Bob- I'm real surprised you don't like the screens. Not so much you don't like them, because thats an individual preference, but that you felt you had problems with them. I wonder if , overall over a year with 50% use of each, that your % would be the same viv a vis pullouts in both.
|
|
|
Post by Bob Jameson on Dec 25, 2007 14:41:37 GMT -6
Historically I have few misses, like others I will get an occasional flipped trap it happens. I am successful with my methods of pan covering and dont wish to experiment further in that area.There is no doubt in my mind that the screens were the direct result of some misses and pullouts. I did home tests in the spring as this field experience haunted me. So with the same equipment in actual sets using a coyote leg/foot the results revealed several scenarios. Thus proving to me the high probability of misses, toe catches and consequently pullouts were very real and not something amiss in my set ups.You can guide to a great degree and suggest stepping routes but animals step in the wrong place at times and that is how it is.
I prefer a near bullseye foot placement and dont want a trap to fire before its time or prior to positive commitment.I respect others success with their methods but I also have to walk my walk with my experience. I detest pullouts realizing they occur at times but multiples in the same week is a far cry from the norm and for me.
|
|
|
Post by thebeav2 on Dec 25, 2007 14:53:15 GMT -6
Well I use to have more sprung traps then I liked. I was using 1.75s sized traps. I figured the pan was to close to the jaw edge. I changed out the 1.75 pans with 1 1/2 sized pans I believe they were 1 1/2 B&L. Now I had a smaller pan that was closer to the center of the jaws. I had less sprung traps after that.

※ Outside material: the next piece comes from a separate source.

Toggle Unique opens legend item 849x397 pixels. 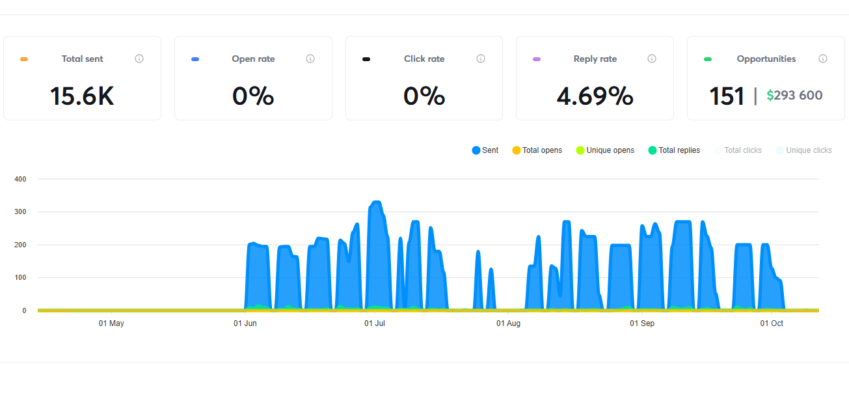[x=605, y=150]
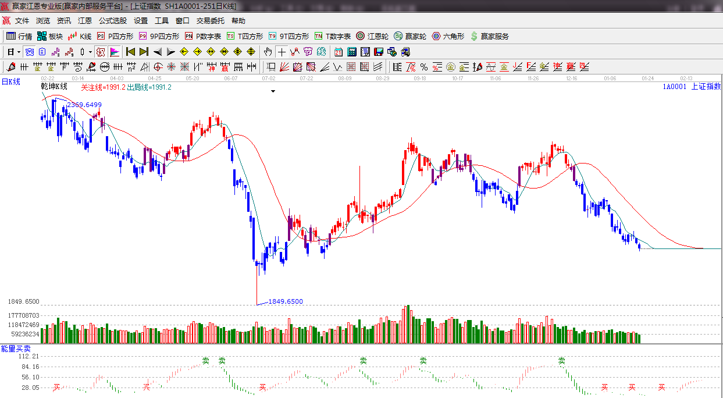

I also tried screen on those 1.75 sized traps. the results were the same, to many sprung traps. Now On larger sized traps like 4s and 3s I didn't have that problem when using screen. Way back before most of our times Old Morris Oberto had himself a beaver trap, the pan was just a solid metal bar It was a good set up the beaver needed to have It's whole foot centered In the trap before It would be sprung. The trap might have missed some beaver but you didn't have any sprung traps or traps with a toe in them.
|
|
|
Post by mostinterestingmanintheworld on Dec 25, 2007 14:55:53 GMT -6
I never was able to figure out steel or aluminum screen, it always wanted to flip the loose jaw up or fire the trap.
I think I understand the concept but I just never had the patience to buckle down and make it work.

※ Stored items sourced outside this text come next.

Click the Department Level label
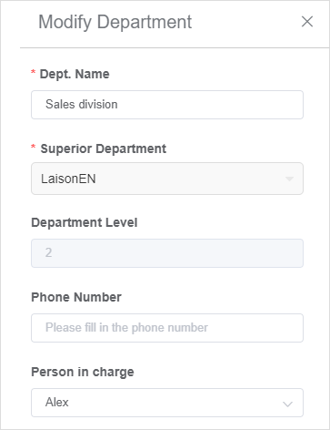 (85, 222)
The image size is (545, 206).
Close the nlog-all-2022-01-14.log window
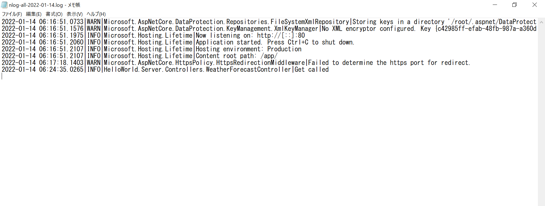534,5
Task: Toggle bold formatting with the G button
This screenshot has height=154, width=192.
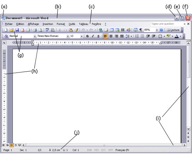Action: 88,36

About the time I was screwing around with them I quit canines and buried traps so it didn't make much difference.
I had the same experience with cable stakes, just seemed like to much bother and in the rocky country I trap I don't think they would work all the time. Seems like my soil is either of two extremes, either pure rock or sand 10 feet deep.
Joel
|
|
|
Post by trappnman on Dec 25, 2007 17:14:47 GMT -6
beav- 1.75s- YES.
aren't you the one that put 1.5 pans on? if so- why did you think a screen would wrok.
On traps like the 1.75- no, don't ever use a screen IMHO.
On #3 and 4s- love them
Could I get by without them? sure- but why when I'm like BobJ in that I've tried the lot also- and for me, screens worked best.
I think so much has to do with methods as to why we like or dislike something. Covering, type of set, etc
|
|
|
Post by trappincoyotes39 on Dec 25, 2007 20:50:55 GMT -6
Tman, you have foot tracks inside the jaws and your still having misses you can count? I would try different guiding or better lure/bait or attractor. The amount of times I have found foot prints inside the jaws of a sterling or #3 bridger without gettting caught? 1 out of 500 or more? So very rare with coyotes. Sure rabbits/deer but not many coyotes tracks inside the jaws without being there when I get there! I guess trap placement in relation to the hole or attractor? Your really finding enough coyote tracks inside the jaws of a montana that you thought wire screen has benefitted you?